The name of Kentucky Downs 9-1-2022 brave post-to-post winner MENDEL'S SECRET (2yo, Mendelssohn–Donnie's Secret, by Tiger Ridge) is intriguing on many levels. It is very likely that there is a close connection with up-and-coming freshman sire MENDELSSOHN (2015 Bay Horse by Scat Daddy out of Leslie's Lady, by Tricky Creek), named after the great Romantic composer Felix Mendelssohn (1809-1847). But Mendel is also the name of Augustinian friar Gregor Mendel (1822-1884), a solitary genius who is thought of as the founder of modern genetics. Brother Gregor had a family background in farming and experimented with crossing different plants, like, famously, green peas with yellow peas. Mendel was greatly respected by legendary thoroughbred breeder Federico Tesio (1869-1954), who gave him a whole chapter in his “Breeding The Racehorse” masterpiece, with the title of the opening paragraph titled simply “Mendelism”. What Tesio writes to have learned from a lightning-quick reading of a book borrowed by a fellow train traveler between Pisa and Rome (the wizard of Dormello loved colorful tales) is that the racehorse is a hybrid, just like the dissimilar peas of Mendel, and therefore subject to the “laws” discovered by the monk – that is, the merry dance of “dominant” and “recessive” characters choreographed in the abbot's experiments.

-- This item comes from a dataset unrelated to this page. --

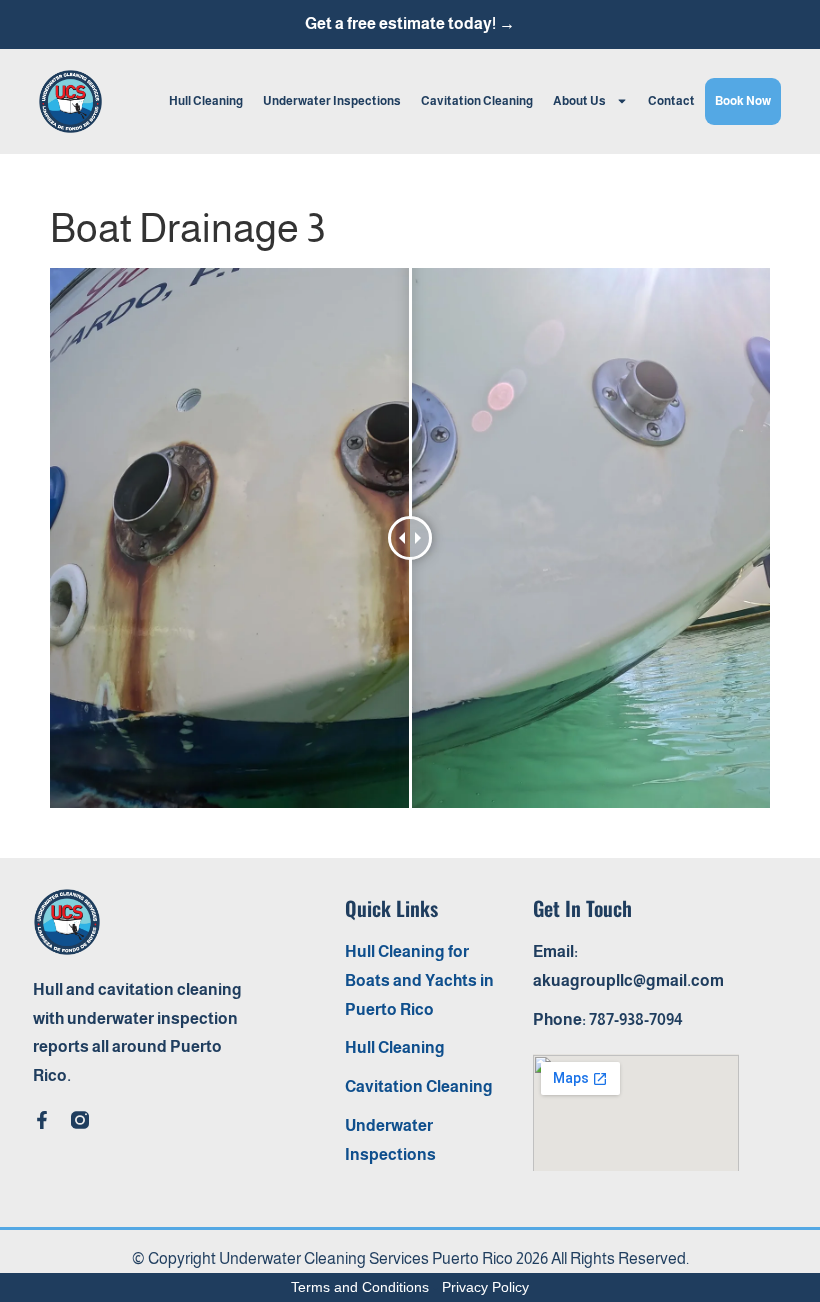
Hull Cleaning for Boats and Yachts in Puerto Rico (419, 980)
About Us (579, 101)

There is a lovely twist in the story: some modern scholars have questioned the outcomes of Mendel's experiments, deemed too consistent not to be suspicious – so much so that they have coined the expression “Mendelian Paradox” to indicate reported data that, statistically, are too good to be true. I feel a new name coming on.